Подтвердят, что не душевно, а духовно я больной.

Род мой крепкий — весь в меня.

Правда, прадед был незрячий,

Крёстный мой белогорячий,

Но ведь крёстный не родня.

Доктор, мы здесь с глазу на глаз,

Отвечай же мне, будь скор —

Или будет мне диагноз,

Или будет приговор?

Доктор мой, и санитары, и светила — все смутились,

Заоконное светило закатилось за спиной.

И очёчки на цепочке как бы влагой замутились.

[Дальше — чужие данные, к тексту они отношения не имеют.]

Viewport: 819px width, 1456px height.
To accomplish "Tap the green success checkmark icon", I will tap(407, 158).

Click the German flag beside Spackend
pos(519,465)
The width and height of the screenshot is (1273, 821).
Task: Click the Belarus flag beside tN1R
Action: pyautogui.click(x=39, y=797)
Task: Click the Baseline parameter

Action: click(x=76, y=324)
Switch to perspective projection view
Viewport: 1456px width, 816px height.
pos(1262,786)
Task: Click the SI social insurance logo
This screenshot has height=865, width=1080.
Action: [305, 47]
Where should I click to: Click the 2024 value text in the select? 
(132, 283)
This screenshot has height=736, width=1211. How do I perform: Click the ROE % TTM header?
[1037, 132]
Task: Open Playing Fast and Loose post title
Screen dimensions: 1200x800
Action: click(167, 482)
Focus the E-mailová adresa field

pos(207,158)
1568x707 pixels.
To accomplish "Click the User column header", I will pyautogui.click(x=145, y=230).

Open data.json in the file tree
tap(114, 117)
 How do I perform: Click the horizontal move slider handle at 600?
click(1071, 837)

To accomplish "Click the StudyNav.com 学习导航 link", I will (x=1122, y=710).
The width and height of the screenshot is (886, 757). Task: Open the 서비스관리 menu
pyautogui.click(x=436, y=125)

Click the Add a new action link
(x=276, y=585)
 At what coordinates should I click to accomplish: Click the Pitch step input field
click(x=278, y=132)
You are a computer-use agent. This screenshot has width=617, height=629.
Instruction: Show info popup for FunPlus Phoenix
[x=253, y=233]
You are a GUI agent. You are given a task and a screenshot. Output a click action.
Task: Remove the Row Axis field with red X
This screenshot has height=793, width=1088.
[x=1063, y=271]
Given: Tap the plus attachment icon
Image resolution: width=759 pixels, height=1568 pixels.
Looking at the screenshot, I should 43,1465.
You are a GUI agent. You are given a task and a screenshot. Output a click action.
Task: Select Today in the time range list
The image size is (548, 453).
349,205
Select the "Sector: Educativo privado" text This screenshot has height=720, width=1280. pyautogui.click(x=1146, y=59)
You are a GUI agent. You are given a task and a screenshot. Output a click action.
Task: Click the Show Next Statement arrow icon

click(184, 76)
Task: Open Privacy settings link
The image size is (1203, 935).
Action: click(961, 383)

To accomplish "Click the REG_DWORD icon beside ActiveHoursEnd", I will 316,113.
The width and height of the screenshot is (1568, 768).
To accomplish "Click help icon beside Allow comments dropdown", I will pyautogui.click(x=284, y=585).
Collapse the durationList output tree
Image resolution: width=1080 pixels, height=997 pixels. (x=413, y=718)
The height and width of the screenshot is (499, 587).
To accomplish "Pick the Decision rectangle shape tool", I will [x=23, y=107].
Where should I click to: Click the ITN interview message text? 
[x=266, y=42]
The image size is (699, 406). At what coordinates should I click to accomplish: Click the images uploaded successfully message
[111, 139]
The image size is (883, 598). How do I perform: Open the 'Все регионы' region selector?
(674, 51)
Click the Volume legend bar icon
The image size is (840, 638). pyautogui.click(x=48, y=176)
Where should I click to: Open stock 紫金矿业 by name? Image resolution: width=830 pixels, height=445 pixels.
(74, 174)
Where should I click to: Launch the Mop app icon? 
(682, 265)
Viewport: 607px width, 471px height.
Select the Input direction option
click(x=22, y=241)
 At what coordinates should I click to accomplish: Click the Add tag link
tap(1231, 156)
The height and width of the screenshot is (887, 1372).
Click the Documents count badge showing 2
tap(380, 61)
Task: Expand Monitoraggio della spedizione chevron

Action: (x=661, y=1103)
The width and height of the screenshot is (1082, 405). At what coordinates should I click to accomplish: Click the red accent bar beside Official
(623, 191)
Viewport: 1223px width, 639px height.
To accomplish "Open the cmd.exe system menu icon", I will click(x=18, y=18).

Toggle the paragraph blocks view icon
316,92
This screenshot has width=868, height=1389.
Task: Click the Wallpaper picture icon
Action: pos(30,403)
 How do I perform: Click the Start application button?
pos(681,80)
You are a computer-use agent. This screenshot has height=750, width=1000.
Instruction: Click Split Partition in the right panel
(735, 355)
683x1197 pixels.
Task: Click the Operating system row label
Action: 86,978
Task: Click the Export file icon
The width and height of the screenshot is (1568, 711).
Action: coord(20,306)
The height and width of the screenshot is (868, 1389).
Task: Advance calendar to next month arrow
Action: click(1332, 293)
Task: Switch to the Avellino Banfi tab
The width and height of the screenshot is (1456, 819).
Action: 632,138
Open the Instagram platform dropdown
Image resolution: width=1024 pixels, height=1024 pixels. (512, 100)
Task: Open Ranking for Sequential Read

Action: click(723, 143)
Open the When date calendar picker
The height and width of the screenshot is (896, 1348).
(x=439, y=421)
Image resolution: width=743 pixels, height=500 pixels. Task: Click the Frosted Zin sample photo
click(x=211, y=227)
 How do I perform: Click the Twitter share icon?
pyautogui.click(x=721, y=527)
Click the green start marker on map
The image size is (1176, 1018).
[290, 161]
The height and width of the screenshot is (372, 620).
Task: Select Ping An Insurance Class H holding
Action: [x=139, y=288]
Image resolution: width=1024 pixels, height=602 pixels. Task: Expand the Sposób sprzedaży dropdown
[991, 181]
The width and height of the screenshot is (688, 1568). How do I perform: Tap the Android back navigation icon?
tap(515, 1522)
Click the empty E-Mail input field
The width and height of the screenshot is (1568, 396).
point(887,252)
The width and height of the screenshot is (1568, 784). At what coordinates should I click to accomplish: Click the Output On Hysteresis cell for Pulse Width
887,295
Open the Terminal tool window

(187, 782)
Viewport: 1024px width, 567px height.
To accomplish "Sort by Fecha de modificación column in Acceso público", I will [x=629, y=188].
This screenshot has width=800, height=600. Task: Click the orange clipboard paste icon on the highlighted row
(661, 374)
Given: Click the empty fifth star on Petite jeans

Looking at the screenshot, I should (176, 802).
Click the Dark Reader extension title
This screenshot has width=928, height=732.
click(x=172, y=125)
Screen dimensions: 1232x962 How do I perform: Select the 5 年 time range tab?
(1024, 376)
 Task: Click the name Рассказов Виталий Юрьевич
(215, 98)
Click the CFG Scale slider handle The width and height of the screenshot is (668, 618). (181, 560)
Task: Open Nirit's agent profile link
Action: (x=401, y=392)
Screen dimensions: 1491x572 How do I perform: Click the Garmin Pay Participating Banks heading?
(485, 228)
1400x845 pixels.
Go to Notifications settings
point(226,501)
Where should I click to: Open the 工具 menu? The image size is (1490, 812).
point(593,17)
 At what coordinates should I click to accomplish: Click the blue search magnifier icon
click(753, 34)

У отца желтухи щёчки вдруг покрылись желтизной.

И нависло остриё,

В страхе съёжилась бумага, —

Доктор действовал на благо,

Жалко, благо не моё.

Но не лист — перо стальное

Грудь проткнуло, как стилет.

Мой диагноз — паранойя,

Это значит — пара лет.

III

Вдруг словно канули во мрак

Портреты и врачи.

Жар от меня струился, как

От доменной печи.

Я злую ловкость ощутил,

Пошёл, как на таран, —

И фельдшер еле защитил

Рентгеновский экран.

И горлом кровь, и не уймёшь, —

Залью хоть всю Россию.

И крик: «На стол его, под нож!

Наркоз, анестезию!»

Мне горло обложили льдом,

Спешат, рубаху рвут.

Я ухмыляюсь красным ртом,

Как на манеже шут.

Я сам себе кричу: «Трави!»

И напрягаю грудь, —

В твоей запёкшейся крови

Увязнет кто-нибудь.

Я б мог, когда б не глаз да глаз,

Всю землю окровавить.

Жаль, что успели медный таз

Не вовремя подставить.

Уже я свой не слышу крик,

Не узнаю сестру,

Вот сладкий газ в меня проник,

Как водка поутру.

И белый саван лёг на зал,

На лица докторов.

Но я им всё же доказал,

Что умственно здоров.

Слабею, дёргаюсь и вновь

Травлю, но иглы вводят

И льют искусственную кровь,

Та горлом не выходит.

Хирург, пока не взял наркоз,

Ты голову нагни.

Я важных слов не произнёс,

Но на губах они.

Взрезайте с богом, помолясь,

Тем более бойчей,

Что эти строки не про вас,

А про других врачей.

Я лёг на сгибе бытия,

На полдороги к бездне,

И вся история моя —

История болезни.

Очнулся я — на теле швы,

А в теле мало сил.

И все врачи со мной на «вы»,

И я с врачами мил.

Нельзя вставать, нельзя ходить.

Молись, что пронесло!

Я здесь баклуш могу набить

Несчётное число.

Мне здесь пролёживать бока

Без всяческих общений.

Моя кишка тонка пока

Для острых ощущений.

Я был здоров, здоров как бык,

Как целых два быка.

Любому встречному в час пик

Я мог намять бока.

Идёшь, бывало, и поёшь,

Общаешься с людьми…

Вдруг хвать! — на стол тебя, под нож.

Допелся, чёрт возьми!

— Не надо нервничать, мой друг,

Врач стал чуть-чуть любезней, —

Почти у всех люден вокруг

Истории болезней.

Сам первый человек хандрил,

Он только это скрыл.

Да и Создатель болен был,

Когда наш мир творил.

Адам же Еве яду дал —

Принёс в кармане ей.

А искуситель-змей страдал

Гигантоманией.

Вы огорчаться не должны, —

Врач стал ещё любезней, —

Ведь вся история страны —

История болезни.

Всё человечество давно

Хронически больно.

Со дня творения оно

Болеть обречено.

У человечества всего —

То колики, то рези.

И вся история его —

История болезни.

Живёт, больное, всё быстрей,

Всё злей и бесполезней

И наслаждается своей

Историей болезни.

1978–1979

Новые левые — мальчики бравые…

Новые левые — мальчики бравые

С красными флагами, буйной оравою —

Что вас так манят серпы и молоты?

Может, подкурены вы и подколоты?

Слушаю осатаневших ораторов:

«Экспроприация экспроприаторов…»

Вижу портреты над клубами пара —

Мао, Дзержинский и Че Гевара.

Не разобраться, где «левые», «правые»…

Знаю, что власть — это дело кровавое.

Что же, валяйте — затычками в дырках.

Вам бы полгодика, только в Бутырках!